Personally I'd love if we all just went back to playing on personal servers with your real life friends or people you otherwise trust. But I don't think this is would go over well with the average online gamer.
sedatk
If anti-virus software can function in user mode, anti-cheat software can too. https://www.theverge.com/news/692637/microsoft-windows-kerne...
throwaway17_17
Hard agreement from me, but my 16 year old bricked his PC on Sunday trying to enable Valorant’s BS anti-cheat, secure boot required crap. He even knew ahead of time that he couldn’t enable it, but the pull of online gaming turned off his brain. I don’t think we’re gonna win this battle and the war is probably done as well.
squigz
> I think the hardest battle is going to be with anti cheat. The anti cheat that developers want basically requires dystopian levels of restrictions which are against everything valve has done on SteamOS so far.

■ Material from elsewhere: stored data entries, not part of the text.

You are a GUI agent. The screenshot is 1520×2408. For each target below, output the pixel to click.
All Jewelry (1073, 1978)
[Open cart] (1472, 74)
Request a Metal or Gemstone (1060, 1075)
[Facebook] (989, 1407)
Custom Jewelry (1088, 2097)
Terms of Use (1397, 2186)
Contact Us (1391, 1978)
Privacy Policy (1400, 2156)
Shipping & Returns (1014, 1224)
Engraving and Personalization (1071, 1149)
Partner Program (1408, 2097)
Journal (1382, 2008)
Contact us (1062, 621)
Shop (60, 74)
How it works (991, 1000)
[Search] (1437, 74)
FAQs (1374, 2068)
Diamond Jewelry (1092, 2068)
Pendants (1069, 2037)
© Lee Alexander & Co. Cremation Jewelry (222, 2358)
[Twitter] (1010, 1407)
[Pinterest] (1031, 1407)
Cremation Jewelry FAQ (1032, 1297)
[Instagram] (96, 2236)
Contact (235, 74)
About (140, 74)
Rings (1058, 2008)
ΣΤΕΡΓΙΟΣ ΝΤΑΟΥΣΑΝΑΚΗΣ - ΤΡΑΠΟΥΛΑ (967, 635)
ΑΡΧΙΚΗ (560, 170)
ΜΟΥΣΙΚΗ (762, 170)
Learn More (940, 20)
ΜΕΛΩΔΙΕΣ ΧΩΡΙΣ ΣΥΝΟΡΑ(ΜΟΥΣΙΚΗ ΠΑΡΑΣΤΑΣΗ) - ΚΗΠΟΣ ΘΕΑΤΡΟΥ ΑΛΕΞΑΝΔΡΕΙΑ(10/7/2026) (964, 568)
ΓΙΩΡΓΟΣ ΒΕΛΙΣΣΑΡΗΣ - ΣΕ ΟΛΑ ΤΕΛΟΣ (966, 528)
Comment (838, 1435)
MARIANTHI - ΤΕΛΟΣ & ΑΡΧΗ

If anyone is capable of moving things along in this space, Valve should be it.
> Personally I'd love if we all just went back to playing on personal servers with your real life friends or people you otherwise trust. But I don't think this is would go over well with the average online gamer.
It's not the gamers that don't want this - although, yes, I do also want the option of matchmaking - it's the companies that don't allow dedicated servers, or shut down the servers after releasing that year's full-price version of the same game.
itsdrewmiller
Love the enthusiasm but expensive versions of commodity products with last gen specs are not going to win that generation or the next one.
ChrisArchitect
Related:
Steam Frame https://news.ycombinator.com/item?id=45903325
Steam Machine https://news.ycombinator.com/item?id=45903404
BolexNOLA
We heard this literally with the previous steam machine lol
There’s no doubt they’re tee’d up to radically alter the landscape. But man they better have a truly plug and play, turnkey system if they want to compete with consoles. The steamdeck even after this many years is absolutely trash at going from handheld to docked (better the other direction at least) and is incredibly hit or miss when it’s plugged into a TV in general. I had to buy a special DP->HDMI cable that forces 1080p @60 to get it to consistently appear on screen docked (LG C1 for reference).
I am excited for the steam machine. But yeah, telling me it’s a more powerful steamdeck is super exciting in some ways and eyebrow raising in others unless they got some big SteamOS overhaul coming.
mcphage
Win the console generation in what sense? In outselling the PS5? The Switch 2? I have trouble picturing it being cheaper than either.
I hardly understand the headline. Steam machine is just a computer, and since it can be used for other stuff than playing games, then it can't have the cheap pricing of a console. Most consoles are sold at a loss, and the benefits are made when selling console-exclusive games. If you sell something at a loss, but users aren't forced to buy your games, then you're not gonna make any money. Hence, the Steam Machine (AKA GabeCube) is gonna be as expensive as a laptop (or slightly less expensive because of the bigger form factor and lack of portability).
On top of that, the base OS can't run a ton of games that run on console, because it runs in the way of kernel anti cheats (think: battlefield, call of duty, valorant, league of legends... the biggest games basically), while consoles are guaranteed to run most AAA games.
So with all that in mind - while I appreciate what Valve is doing a lot - I don't think it'll win the "console generation".